- [Activity]:
Copy every record verbatim but exclude the pictures.

(Stored items)
'''
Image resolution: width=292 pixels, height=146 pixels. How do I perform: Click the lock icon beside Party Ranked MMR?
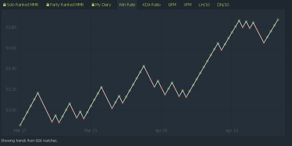48,5
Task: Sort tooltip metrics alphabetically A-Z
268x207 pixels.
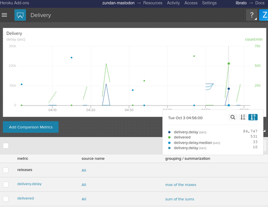Action: pos(243,117)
'''
- [Response to this task]:
Image resolution: width=292 pixels, height=146 pixels. How do I perform: Click the lock icon beside Party Ranked MMR?
48,5
Task: Sort tooltip metrics alphabetically A-Z
268x207 pixels.
Action: pos(243,117)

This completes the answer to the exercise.